Instructions to follow
Pick up the passage below on semaglutide sold by online vendors after its final sentence and continue it.

Start of Source passage

Pippa said she was ultimately refunded by the seller.
UCL pharmacologists suggested to The Telegraph that, in some cases, online vendors may be getting their hands on semaglutide vials that are intended for research purposes, rather than human consumption. “It’s possible,” says Pyzik. “Usually in that instance, it means it’s been diverted or stolen, and it’s not the same thing as clinical grade. That could be because it’s in its raw form, and so people are putting themselves at risk. This usually happens when there’s a shortage.”
When I first approached the seller, he claimed to have “raw peptide semaglutide kits”, and sent the testimonial of a woman called Shannon who claimed to have lost 4½ stone using them, as well as a video and instruction guide to mixing the ingredients and injecting them. “You mix them up and keep in the fridge,” he wrote via Instagram direct message. “It’s amazing, it cuts your appetite right down.”

End of Source passage
Start of The data

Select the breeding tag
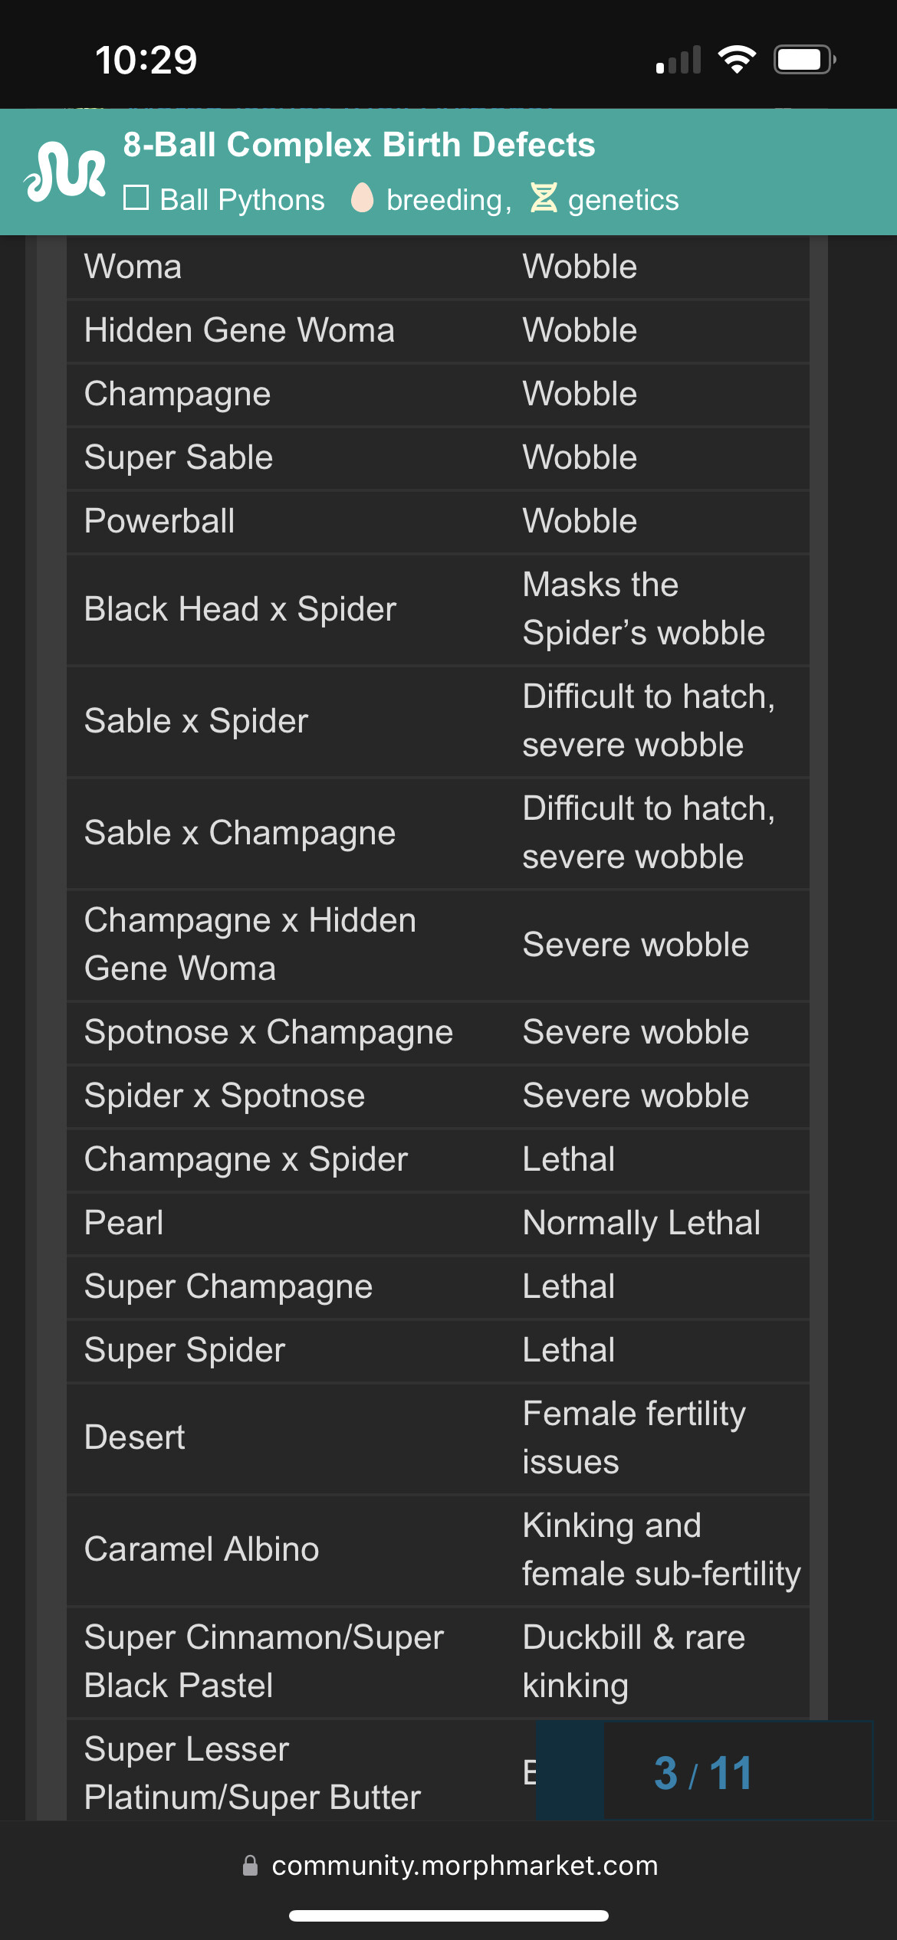Viewport: 897px width, 1940px height. [x=449, y=199]
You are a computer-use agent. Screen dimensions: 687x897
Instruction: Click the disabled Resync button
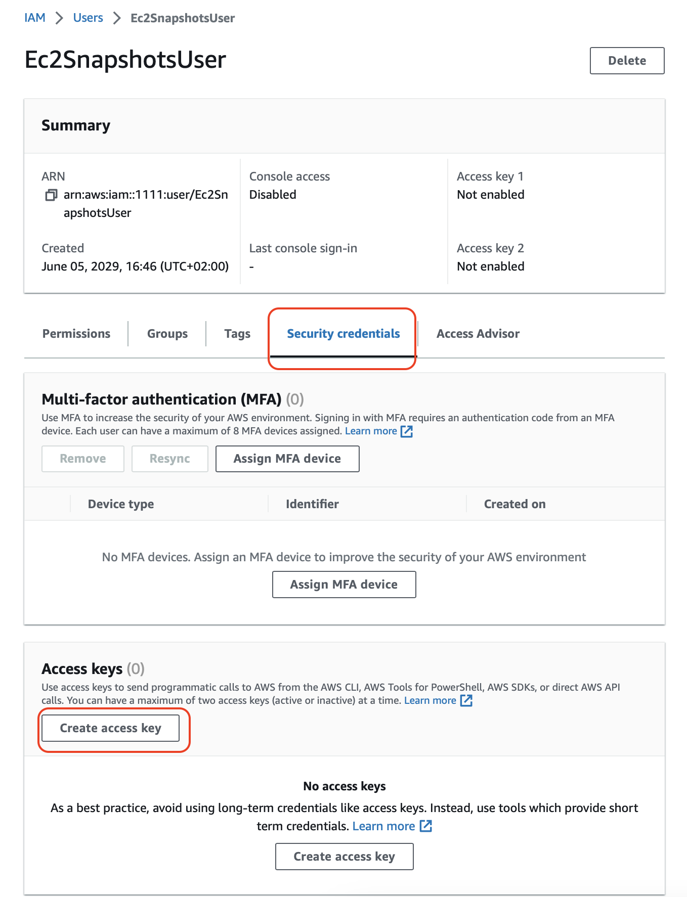coord(169,459)
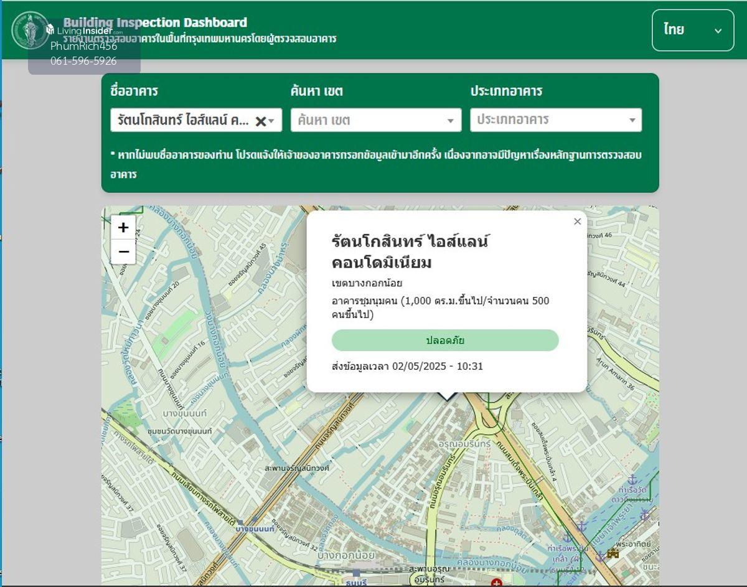Screen dimensions: 747x587
Task: Close the building info popup
Action: 577,222
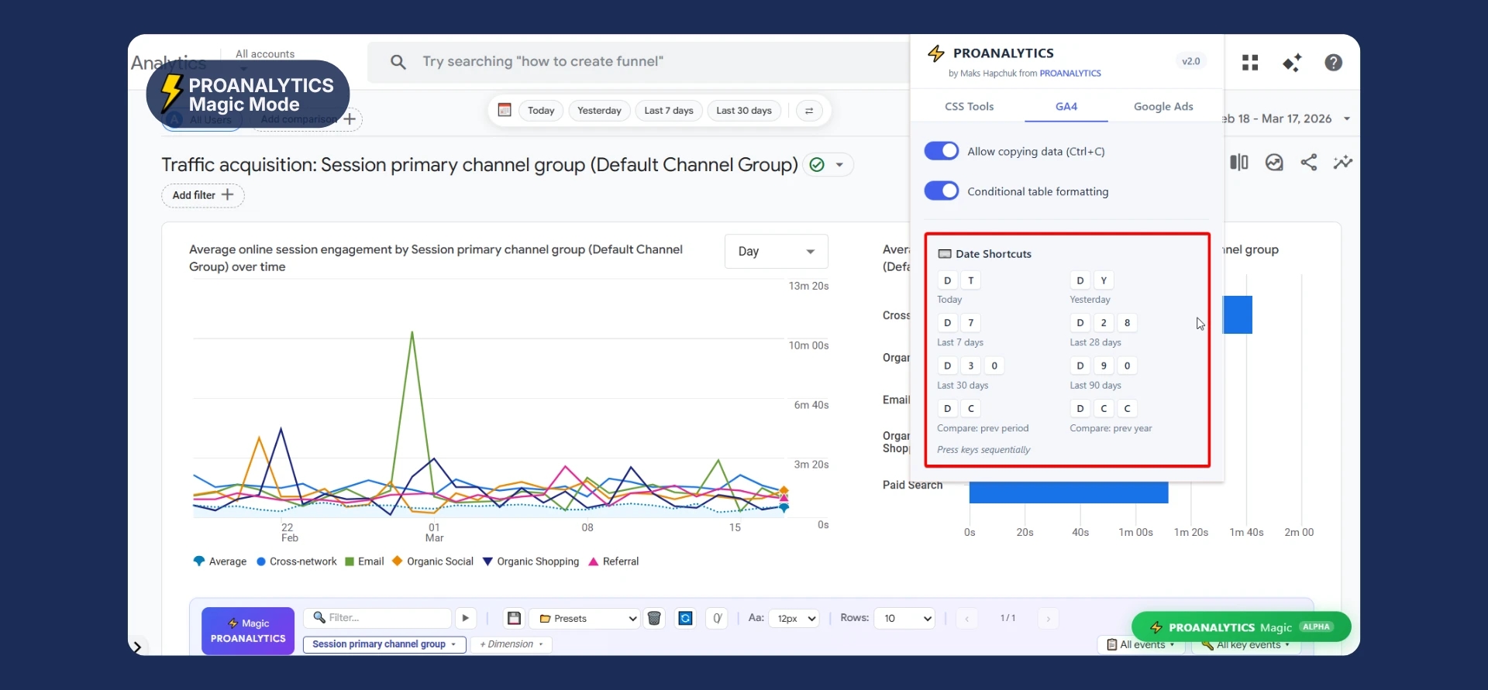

End of The data

Output for this exercise
Smith described the kits as a likely example of compounding, where unscrupulous pharmacies manufacture a version of semaglutide themselves using the raw ingredients. “It’s not just fake pens, there’s a lot of this compounding as well coming into the UK,” she says. “But you don’t know anything about that pharmacy, what their processes are, if it’s a clean-room [controlled] environment and what the manufacturing is,” she says.
But compounding is on the rise around the world. Earlier this month, the US Food and Drug Administration issued a stark warning, recommending that patients do not use compounded versions of weight-loss drugs.
According to Smith, such pharmacies are increasingly contacting beauty salons directly via cold calls, offering their products for sale, exploiting a grey area in the regulations that currently makes it hard for the authorities to take action. “I’ve received emails from a German company selling their compounded semaglutide, and asking if I would be interested in a partnership,” she says. “The issue is that there are no strict regulations with regards to prescribing semaglutide at the moment. It’s a huge unregulated loophole, and it’s not being policed. It’s like the Wild West.”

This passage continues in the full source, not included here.